# Comparative Analysis

- Analysis of experiments logged into MLflow.
- The data is downloaded in form of a CSV file from the MLflow GUI.

In [None]:
import matplotlib.pyplot as plt
import pandas as pd
import torch

from corrosion import CorrosionModel

pd.set_option('display.max_columns', 500)
plt.style.use('seaborn-v0_8-whitegrid')
plt.rcParams.update({'font.size': 14})

SAVE_FIGURES = True

In [None]:
df = pd.read_csv('runs46.csv')
df.head()

In [None]:
df.columns

In [None]:
META_COLUMS = [
    'Start Time',
    'Duration',
    'Run ID',
    'Source Type',
    'Source Name',
    'User',
    'Status',
    'Dataset',
    'Commit ID',
    'Branch',
]

CONST_COLUMNS = [
    'early_stopping',
    'image_size',
    'learning_rate',
    'max_epochs',
    'monitor',
    'patience',
]

METRICS_COLUMS = [
    'test_f1s',
    'test_jaccard',
    'val_f1s',
    'val_jaccard',
]

In [None]:
df = df.drop(columns=META_COLUMS + CONST_COLUMNS)
df.head()

In [None]:
# fill NaNs: augmentation -> True, batch_size ->  8, encoder_weights -> imagenet, frozen_encoder -> True
# (earlier runs did not log these values)
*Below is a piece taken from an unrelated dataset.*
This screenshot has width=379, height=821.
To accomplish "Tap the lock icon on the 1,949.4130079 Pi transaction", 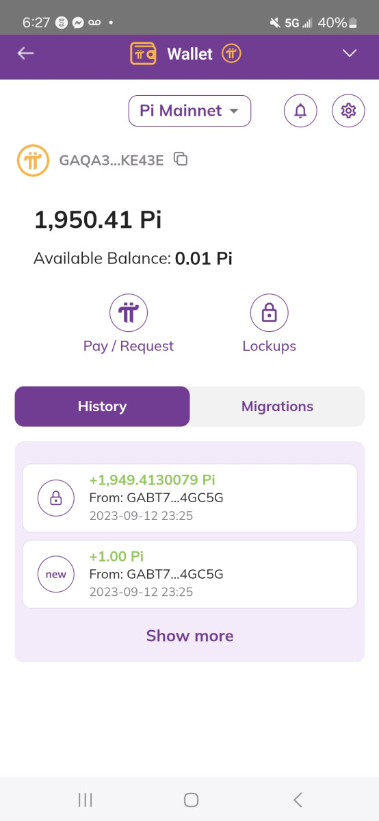I will click(56, 498).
df['augmentation'] = df['augmentation'].fillna(True)
df['batch_size'] = df['batch_size'].fillna(8)
df['encoder_weights'] = df['encoder_weights'].fillna('imagenet')
df['frozen_encoder'] = df['frozen_encoder'].fillna(True)

In [None]:
df.isna().sum().sort_values(ascending=False)

In [None]:
df.sort_values(by='test_f1s', ascending=False).head(3)

## Model Parameters

- The number of parameters (weights) of the model is not logged, here we add them to the table.

In [None]:
def count_parameters(model: torch.nn.Module) -> dict:
    trainable_params = sum(p.numel()
                           for p in model.parameters() if p.requires_grad)
    non_trainable_params = sum(
        p.numel() for p in model.parameters() if not p.requires_grad
    )
    total_params = trainable_params + non_trainable_params
    param_dict = {
        'trainable': trainable_params,
        'non-trainable': non_trainable_params,
        'total': total_params,
    }
    return param_dict

In [None]:
decoders = ['unet', 'unetplusplus']
encoders = ['resnet18', 'resnet34', 'resnet50', 'resnet101'] + [
    f'efficientnet-b{n}' for n in range(8)
]
params_list = []

for decoder in decoders:
    for encoder in encoders:
        model = CorrosionModel(
            decoder,
            encoder,
            in_channels=3,
            out_classes=1,
            batch_size_dict={},
            encoder_weights=None,
        )
        d = count_parameters(model)
        params_list.append(
            (decoder, encoder, d['trainable'], d['non-trainable'], d['total'])
        )

In [None]:
df_params = pd.DataFrame(
    params_list,
    columns=[
        'decoder',
        'encoder',
        'trainable_params',
        'non_trainable_params',
        'total_params',
    ],
)
df_params.head(3)

In [None]:
PARAMS_COLUMNS = list(
    df_params.columns[df_params.columns.str.contains('params')])
df_params[PARAMS_COLUMNS] = df_params[PARAMS_COLUMNS].astype(
    float).div(1e6).round(1)
df_params.head(3)

In [None]:
# Join the dataframes
df = df.merge(df_params, how='left', on=[
              'decoder', 'encoder'], validate='many_to_one')
df.head(3)

## EfficientNet

In [None]:
# Select rows where encoder starts with 'efficientnet'
# and decoder is 'unet' or 'unetplusplus'.
df_sel = df[
    (df['encoder'].str.startswith('efficientnet'))
    & (df['decoder'].isin(['unet', 'unetplusplus']))
    & (df['Name'].str.contains('imagenet'))
].sort_values(by='test_f1s', ascending=False)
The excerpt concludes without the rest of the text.